All these claims about WMD are built on sand. If they do not find these
weapons, it takes away the only conceivable justification for conducting
this war.
"It shows the real reasons
for this war: the superpower flexing its muscles and looking after resources,
in this case petroleum."
Geoff Hoon, the Secretary
of State for Defence, insisted yesterday that the existence of weapons
of mass destruction was "the sole justification" for war and
confidently predicted that such weapons would eventually be found, pointing
to finds of biological protection suits and a vehicle thought to be
a mobile biological weapons laboratory.
But Mr Straw's comments were
the latest in a series of shifting statements from cabinet ministers
about the whereabouts of Saddam's weaponry, the alleged threat from
which provided the legal and political justification for the war.
They were in sharp contrast
to the Foreign Secretary's speech to the Royal Institute of International
Affairs in February when he declared that some of Saddam's chemical
or biological weapons could be deployed "within 45 minutes".
Since then the Foreign Office
has, slowly and subtly, changed its rhetoric.

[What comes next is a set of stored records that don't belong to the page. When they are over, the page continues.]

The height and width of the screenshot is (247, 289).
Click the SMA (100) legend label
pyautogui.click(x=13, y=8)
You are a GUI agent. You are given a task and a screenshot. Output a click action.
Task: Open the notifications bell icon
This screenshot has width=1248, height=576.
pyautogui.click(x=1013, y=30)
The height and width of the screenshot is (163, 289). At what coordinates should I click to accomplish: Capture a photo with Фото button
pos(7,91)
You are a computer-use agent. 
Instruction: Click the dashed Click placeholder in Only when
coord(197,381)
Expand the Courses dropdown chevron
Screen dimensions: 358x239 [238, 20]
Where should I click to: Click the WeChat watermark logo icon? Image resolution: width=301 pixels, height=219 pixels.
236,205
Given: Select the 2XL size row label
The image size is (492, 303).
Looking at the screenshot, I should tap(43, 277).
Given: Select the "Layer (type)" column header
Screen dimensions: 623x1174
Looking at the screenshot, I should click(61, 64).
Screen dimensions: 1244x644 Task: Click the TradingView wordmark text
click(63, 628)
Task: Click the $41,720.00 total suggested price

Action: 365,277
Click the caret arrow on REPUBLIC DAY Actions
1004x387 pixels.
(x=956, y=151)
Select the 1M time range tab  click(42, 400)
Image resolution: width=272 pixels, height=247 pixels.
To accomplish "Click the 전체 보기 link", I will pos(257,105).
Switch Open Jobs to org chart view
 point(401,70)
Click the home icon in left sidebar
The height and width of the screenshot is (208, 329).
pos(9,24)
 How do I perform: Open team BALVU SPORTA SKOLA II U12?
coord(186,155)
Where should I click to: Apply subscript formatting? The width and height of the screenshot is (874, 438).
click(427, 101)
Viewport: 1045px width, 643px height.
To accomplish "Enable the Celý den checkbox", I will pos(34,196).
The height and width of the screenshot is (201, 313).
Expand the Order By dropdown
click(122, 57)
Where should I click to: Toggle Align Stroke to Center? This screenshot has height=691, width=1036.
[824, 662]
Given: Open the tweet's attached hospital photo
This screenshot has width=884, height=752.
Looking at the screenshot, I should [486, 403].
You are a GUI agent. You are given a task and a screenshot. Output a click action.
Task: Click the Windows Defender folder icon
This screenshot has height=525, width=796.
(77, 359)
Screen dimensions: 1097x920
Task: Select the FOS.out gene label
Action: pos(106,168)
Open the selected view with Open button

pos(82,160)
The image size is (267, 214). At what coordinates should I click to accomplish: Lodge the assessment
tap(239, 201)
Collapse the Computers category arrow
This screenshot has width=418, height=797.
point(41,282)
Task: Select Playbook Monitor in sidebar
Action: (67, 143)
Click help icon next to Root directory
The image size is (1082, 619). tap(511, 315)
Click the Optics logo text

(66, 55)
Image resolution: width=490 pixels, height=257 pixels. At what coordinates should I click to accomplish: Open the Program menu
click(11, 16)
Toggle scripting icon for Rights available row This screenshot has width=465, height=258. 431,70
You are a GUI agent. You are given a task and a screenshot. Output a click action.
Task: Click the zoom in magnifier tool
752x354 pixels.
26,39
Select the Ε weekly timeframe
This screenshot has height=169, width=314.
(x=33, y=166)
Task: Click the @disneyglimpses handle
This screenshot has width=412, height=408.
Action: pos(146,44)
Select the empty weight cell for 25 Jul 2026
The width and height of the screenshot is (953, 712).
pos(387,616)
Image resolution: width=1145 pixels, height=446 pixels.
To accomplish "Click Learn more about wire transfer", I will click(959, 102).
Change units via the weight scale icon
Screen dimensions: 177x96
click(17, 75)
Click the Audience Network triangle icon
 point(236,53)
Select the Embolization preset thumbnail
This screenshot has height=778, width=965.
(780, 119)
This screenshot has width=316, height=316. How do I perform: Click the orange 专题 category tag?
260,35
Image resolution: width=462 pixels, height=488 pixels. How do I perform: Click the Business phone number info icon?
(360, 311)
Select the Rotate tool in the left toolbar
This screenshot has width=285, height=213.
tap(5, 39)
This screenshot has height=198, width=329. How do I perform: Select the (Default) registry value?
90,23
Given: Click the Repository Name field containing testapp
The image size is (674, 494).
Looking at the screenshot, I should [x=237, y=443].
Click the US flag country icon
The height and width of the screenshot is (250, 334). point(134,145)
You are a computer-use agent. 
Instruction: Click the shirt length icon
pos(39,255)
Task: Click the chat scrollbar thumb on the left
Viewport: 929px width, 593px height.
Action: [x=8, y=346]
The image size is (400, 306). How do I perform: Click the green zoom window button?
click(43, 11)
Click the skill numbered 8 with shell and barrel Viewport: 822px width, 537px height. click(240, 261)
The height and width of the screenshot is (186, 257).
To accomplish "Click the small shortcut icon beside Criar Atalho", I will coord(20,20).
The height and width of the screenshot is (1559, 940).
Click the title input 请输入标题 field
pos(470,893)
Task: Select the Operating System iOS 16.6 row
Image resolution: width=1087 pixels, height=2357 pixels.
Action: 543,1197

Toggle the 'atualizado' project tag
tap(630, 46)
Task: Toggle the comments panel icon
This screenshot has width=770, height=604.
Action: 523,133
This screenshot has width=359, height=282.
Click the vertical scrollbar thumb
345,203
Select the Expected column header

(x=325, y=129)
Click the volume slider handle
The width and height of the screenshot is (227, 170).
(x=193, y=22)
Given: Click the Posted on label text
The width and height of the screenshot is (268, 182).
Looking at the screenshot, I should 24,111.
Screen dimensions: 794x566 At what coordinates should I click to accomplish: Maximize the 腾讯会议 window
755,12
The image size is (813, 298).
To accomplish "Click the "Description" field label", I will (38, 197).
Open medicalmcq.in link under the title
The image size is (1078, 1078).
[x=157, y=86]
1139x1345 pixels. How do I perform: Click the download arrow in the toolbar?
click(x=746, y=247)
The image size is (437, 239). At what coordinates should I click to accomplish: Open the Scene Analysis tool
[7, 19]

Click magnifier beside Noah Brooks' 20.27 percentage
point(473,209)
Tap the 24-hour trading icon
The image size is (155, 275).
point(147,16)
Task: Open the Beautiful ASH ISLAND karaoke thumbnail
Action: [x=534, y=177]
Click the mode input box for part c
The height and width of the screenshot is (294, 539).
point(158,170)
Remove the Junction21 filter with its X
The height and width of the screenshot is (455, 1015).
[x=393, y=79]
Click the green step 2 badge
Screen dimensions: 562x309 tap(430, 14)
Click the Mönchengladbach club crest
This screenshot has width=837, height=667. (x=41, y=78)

While Mr Blair and Mr
Hoon continue to exude confidence about the prospects of finding a "smoking
gun" in Iraq, Mr Straw has quietly raised the prospect of a different
scenario.
He first raised doubts over
Iraq's weapons of mass destruction last month when he told MPs not that
weapons existed now and would be found, but that "Iraq had illegal
possessions of mass destruction and had them recently".
MPs and watching journalists
were left with the impression, unchallenged by senior Foreign Office
officials, that Britain was no longer completely confident that the
elusive weapons would ever be found.
The Foreign Office has stressed
that war was amply justified by Iraq's failure to account for weapons
holdings dating from after the 1991 Gulf War, detailed in reports by
the UN chief weapons inspector, Hans Blix.
Ministers, including Ruth
Kelly, the Economic Secretary to the Treasury, and the Foreign Office
minister Mike O'Brien, have used the analogy of the conflict in Northern
Ireland to justify the change, arguing that years of searching have
failed to uncover the IRA's weapons dumps.
On Tuesday, John Reid, the
Leader of the Commons, said he was not surprised that Iraqi weapons
had not yet been found.
Mr Straw argued yesterday
that the discovery of mass graves at the site of ancient Babylon provided
a moral justification for the war.
"You see these pictures
in newspapers about the discovery of 15,000 or so mass graves,"
he said. "Anybody who had any doubt about the rightness of our
actions should just draw to their own attention the venality of the
Saddam regime, which thankfully has now been removed."
But the Foreign Secretary's
comments raised deep concerns in the ranks of Labour MPs already unhappy
with the decision to take Britain to war. Doug Henderson, a former armed
services minister, and a leading opponent of the war, said: "I
think it's pretty essential if any legitimacy is to be maintained that
the reason for embarking on this process is proven. If it's not, people
will ask what are the motives for war."